** Data records follows **

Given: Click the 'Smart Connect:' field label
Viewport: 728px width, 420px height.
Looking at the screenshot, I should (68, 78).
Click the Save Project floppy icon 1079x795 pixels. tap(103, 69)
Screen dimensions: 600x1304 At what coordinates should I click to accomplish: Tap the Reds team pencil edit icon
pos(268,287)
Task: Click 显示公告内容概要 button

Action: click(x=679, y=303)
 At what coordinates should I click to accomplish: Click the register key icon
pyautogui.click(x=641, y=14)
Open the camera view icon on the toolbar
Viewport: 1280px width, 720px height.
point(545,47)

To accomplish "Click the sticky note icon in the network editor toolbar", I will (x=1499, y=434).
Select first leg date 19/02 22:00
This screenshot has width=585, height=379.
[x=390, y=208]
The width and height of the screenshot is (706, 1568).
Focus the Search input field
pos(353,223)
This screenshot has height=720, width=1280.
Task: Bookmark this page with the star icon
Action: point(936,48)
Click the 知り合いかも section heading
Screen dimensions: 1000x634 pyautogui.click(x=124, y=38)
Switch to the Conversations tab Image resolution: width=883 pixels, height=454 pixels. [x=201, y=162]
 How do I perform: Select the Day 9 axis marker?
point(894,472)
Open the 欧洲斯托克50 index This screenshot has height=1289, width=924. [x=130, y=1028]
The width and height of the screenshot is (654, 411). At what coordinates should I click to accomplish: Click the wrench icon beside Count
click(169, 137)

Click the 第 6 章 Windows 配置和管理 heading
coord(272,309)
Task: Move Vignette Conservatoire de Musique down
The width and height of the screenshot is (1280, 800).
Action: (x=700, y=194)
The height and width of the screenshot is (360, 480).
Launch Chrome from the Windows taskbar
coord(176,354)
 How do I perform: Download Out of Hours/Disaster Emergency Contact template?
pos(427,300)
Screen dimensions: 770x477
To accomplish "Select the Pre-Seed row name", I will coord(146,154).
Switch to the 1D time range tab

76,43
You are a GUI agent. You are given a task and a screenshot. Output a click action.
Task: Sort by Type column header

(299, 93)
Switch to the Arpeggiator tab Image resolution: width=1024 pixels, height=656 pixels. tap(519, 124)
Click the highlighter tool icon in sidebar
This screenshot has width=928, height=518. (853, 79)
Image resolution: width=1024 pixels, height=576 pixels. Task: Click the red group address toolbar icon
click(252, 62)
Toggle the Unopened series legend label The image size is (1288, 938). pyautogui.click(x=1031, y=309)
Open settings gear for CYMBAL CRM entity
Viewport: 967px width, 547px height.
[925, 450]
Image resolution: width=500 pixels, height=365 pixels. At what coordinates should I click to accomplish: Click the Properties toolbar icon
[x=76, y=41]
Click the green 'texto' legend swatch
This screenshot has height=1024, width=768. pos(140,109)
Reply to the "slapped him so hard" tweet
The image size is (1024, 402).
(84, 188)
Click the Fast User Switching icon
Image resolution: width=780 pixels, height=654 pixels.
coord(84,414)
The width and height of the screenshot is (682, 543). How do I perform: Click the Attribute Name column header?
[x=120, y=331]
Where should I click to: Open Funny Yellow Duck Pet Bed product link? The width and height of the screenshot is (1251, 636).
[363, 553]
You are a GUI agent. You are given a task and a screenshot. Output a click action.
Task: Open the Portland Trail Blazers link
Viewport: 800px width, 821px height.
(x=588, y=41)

** End of Data records **

When you copy the material, keep every line exactly as it stands.

Given: Click the 'Smart Connect:' field label
Viewport: 728px width, 420px height.
Looking at the screenshot, I should (68, 78).
Click the Save Project floppy icon 1079x795 pixels. tap(103, 69)
Screen dimensions: 600x1304 At what coordinates should I click to accomplish: Tap the Reds team pencil edit icon
pos(268,287)
Task: Click 显示公告内容概要 button

Action: click(x=679, y=303)
 At what coordinates should I click to accomplish: Click the register key icon
pyautogui.click(x=641, y=14)
Open the camera view icon on the toolbar
Viewport: 1280px width, 720px height.
point(545,47)

To accomplish "Click the sticky note icon in the network editor toolbar", I will (x=1499, y=434).
Select first leg date 19/02 22:00
This screenshot has width=585, height=379.
[x=390, y=208]
The width and height of the screenshot is (706, 1568).
Focus the Search input field
pos(353,223)
This screenshot has height=720, width=1280.
Task: Bookmark this page with the star icon
Action: point(936,48)
Click the 知り合いかも section heading
Screen dimensions: 1000x634 pyautogui.click(x=124, y=38)
Switch to the Conversations tab Image resolution: width=883 pixels, height=454 pixels. [x=201, y=162]
 How do I perform: Select the Day 9 axis marker?
point(894,472)
Open the 欧洲斯托克50 index This screenshot has height=1289, width=924. [x=130, y=1028]
The width and height of the screenshot is (654, 411). At what coordinates should I click to accomplish: Click the wrench icon beside Count
click(169, 137)

Click the 第 6 章 Windows 配置和管理 heading
coord(272,309)
Task: Move Vignette Conservatoire de Musique down
The width and height of the screenshot is (1280, 800).
Action: (x=700, y=194)
The height and width of the screenshot is (360, 480).
Launch Chrome from the Windows taskbar
coord(176,354)
 How do I perform: Download Out of Hours/Disaster Emergency Contact template?
pos(427,300)
Screen dimensions: 770x477
To accomplish "Select the Pre-Seed row name", I will coord(146,154).
Switch to the 1D time range tab

76,43
You are a GUI agent. You are given a task and a screenshot. Output a click action.
Task: Sort by Type column header

(299, 93)
Switch to the Arpeggiator tab Image resolution: width=1024 pixels, height=656 pixels. tap(519, 124)
Click the highlighter tool icon in sidebar
This screenshot has width=928, height=518. (853, 79)
Image resolution: width=1024 pixels, height=576 pixels. Task: Click the red group address toolbar icon
click(252, 62)
Toggle the Unopened series legend label The image size is (1288, 938). pyautogui.click(x=1031, y=309)
Open settings gear for CYMBAL CRM entity
Viewport: 967px width, 547px height.
[925, 450]
Image resolution: width=500 pixels, height=365 pixels. At what coordinates should I click to accomplish: Click the Properties toolbar icon
[x=76, y=41]
Click the green 'texto' legend swatch
This screenshot has height=1024, width=768. pos(140,109)
Reply to the "slapped him so hard" tweet
The image size is (1024, 402).
(84, 188)
Click the Fast User Switching icon
Image resolution: width=780 pixels, height=654 pixels.
coord(84,414)
The width and height of the screenshot is (682, 543). How do I perform: Click the Attribute Name column header?
[x=120, y=331]
Where should I click to: Open Funny Yellow Duck Pet Bed product link? The width and height of the screenshot is (1251, 636).
[363, 553]
You are a GUI agent. You are given a task and a screenshot. Output a click action.
Task: Open the Portland Trail Blazers link
Viewport: 800px width, 821px height.
(x=588, y=41)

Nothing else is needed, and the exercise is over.